O licor da bailarina

Era uma madrugada no início dos anos 90. Depois de uma cerveja e muito papo fui levar uma querida amiga pra casa (é, naquele tempo não tinha Uber e a gente dirigia depois de beber, mas com cuidado!). Ela me convidou pra entrar e tomar um licor. Mais que depressa, aceitei. O que eu não imaginava era que esse licor teria um efeito madeleine, me trazendo fortes e doces lembranças e emoções. Quando vi a garrafa com pequenas lâminas de ouro flutuando no seu interior voltei imediatamente para a sala de jantar da casa dos meus avós, com o meu avô colocando na minha frente aquela garrafa mágica, que tinha uma bailarina dançando ao som de uma caixinha de música, enquanto pequenas lâminas de ouro caiam sobre ela.

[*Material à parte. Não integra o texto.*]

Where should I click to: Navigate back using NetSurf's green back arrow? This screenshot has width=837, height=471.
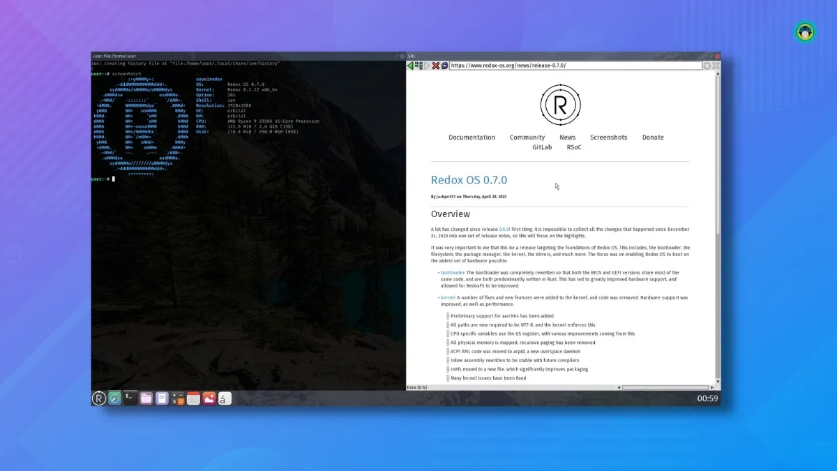click(x=411, y=65)
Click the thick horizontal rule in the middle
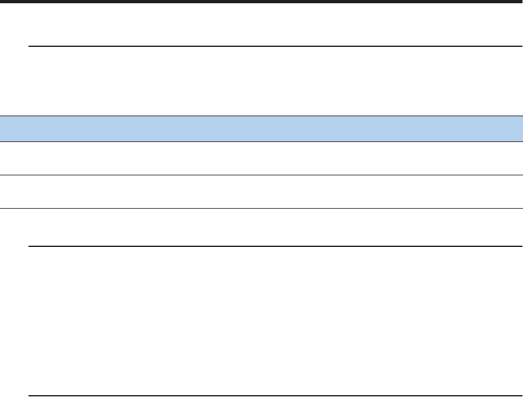The width and height of the screenshot is (523, 406). (x=276, y=246)
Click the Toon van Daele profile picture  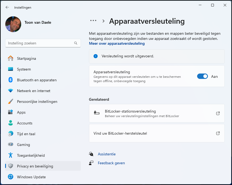13,24
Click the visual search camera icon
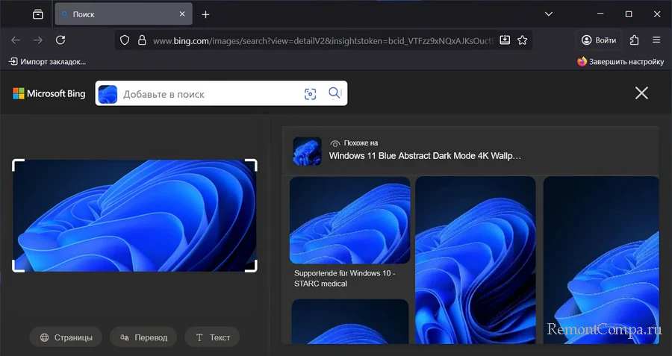This screenshot has width=672, height=356. pyautogui.click(x=311, y=94)
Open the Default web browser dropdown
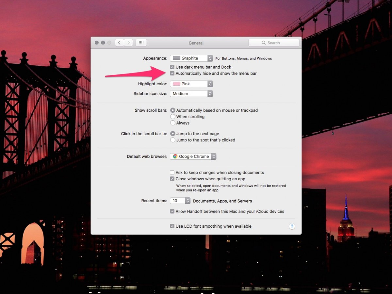 [193, 156]
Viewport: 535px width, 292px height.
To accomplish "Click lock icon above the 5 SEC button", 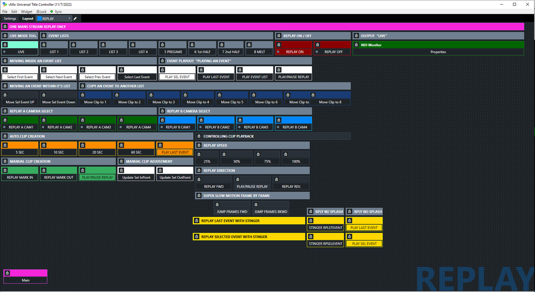I will point(5,145).
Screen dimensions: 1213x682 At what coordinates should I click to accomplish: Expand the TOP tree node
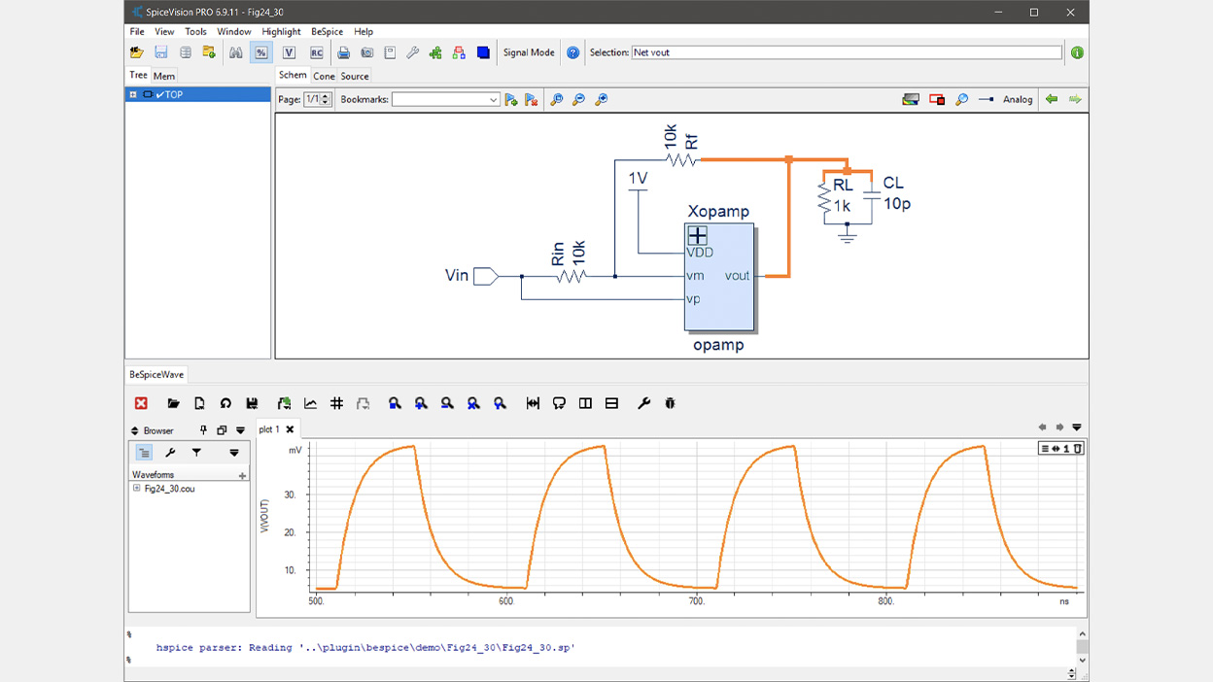click(133, 94)
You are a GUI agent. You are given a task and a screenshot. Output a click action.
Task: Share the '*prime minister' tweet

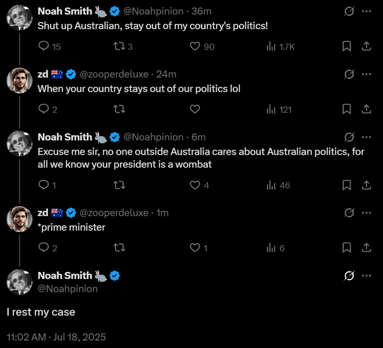(366, 248)
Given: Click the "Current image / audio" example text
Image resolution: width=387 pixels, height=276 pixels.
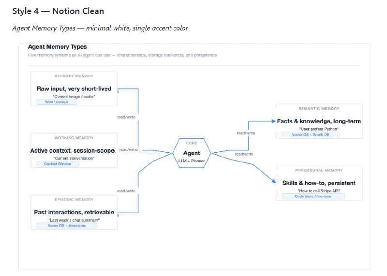Looking at the screenshot, I should point(74,96).
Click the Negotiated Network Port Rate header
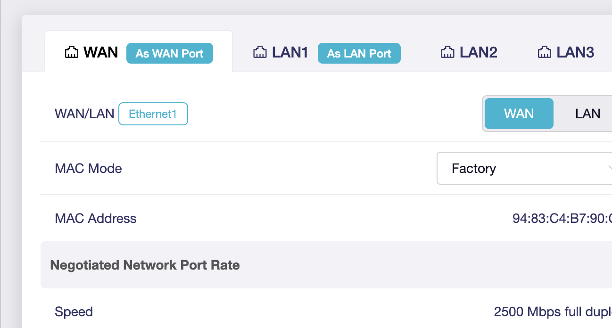The image size is (612, 328). (x=145, y=265)
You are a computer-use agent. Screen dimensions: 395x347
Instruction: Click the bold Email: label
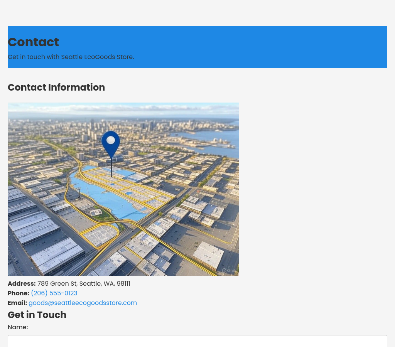point(17,303)

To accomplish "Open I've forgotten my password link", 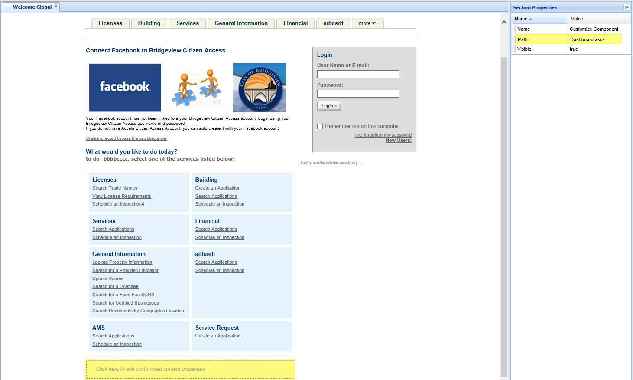I will pos(383,135).
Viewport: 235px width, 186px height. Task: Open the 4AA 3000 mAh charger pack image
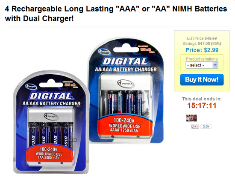(51, 122)
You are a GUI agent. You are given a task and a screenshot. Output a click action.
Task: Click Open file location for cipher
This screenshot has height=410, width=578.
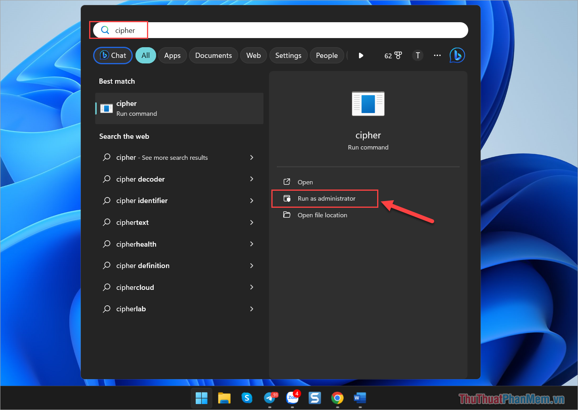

Essa garrafa me fascinava. E meu avô sabia transformar cada exibição dela em um momento muito especial. Não sei ao certo que idade eu tinha quando essa garrafa surgiu, mas ela esteve presente na minha vida durante muitos anos, sempre causando o mesmo encanto. Eu já era adulta quando meu avô morreu e a garrafa continuou por ali durante alguns anos. Depois, com alguma reforma ou mudança na casa ela saiu da frente dos meus olhos, mas não da minha lembrança, como nessa ocasião com a minha amiga — ainda que a garrafa dela não tivesse a bailarina, tinha as lâminas de ouro e esse licor acabou se tornando uma bebida especial para nós.

Passaram-se muitos anos sem que eu visse essa garrafa. Até esta semana. Ganhei-a de presente do meu tio, que a tinha guardado e sabe o quanto ela é especial para mim. A caixinha da bailarina estava quebrada, mas isso não é problema para quem, como eu, tem um marido que conserta até corações despedaçados. O mais engraçado foi me dar conta de que a bailarina não ficava exatamente dentro da garrafa, junto do licor, o que é bastante óbvio. A garrafa tem uma parte côncava no fundo, como a de garrafa de champanhe, só que ainda maior, que abriga direitinho a bailarina. Meu avô nunca me deixou perceber isso e alimentava a minha fantasia de que a bailarina estava realmente dentro da garrafa. O que torna ainda maior todo o amor que eu sempre senti por ele.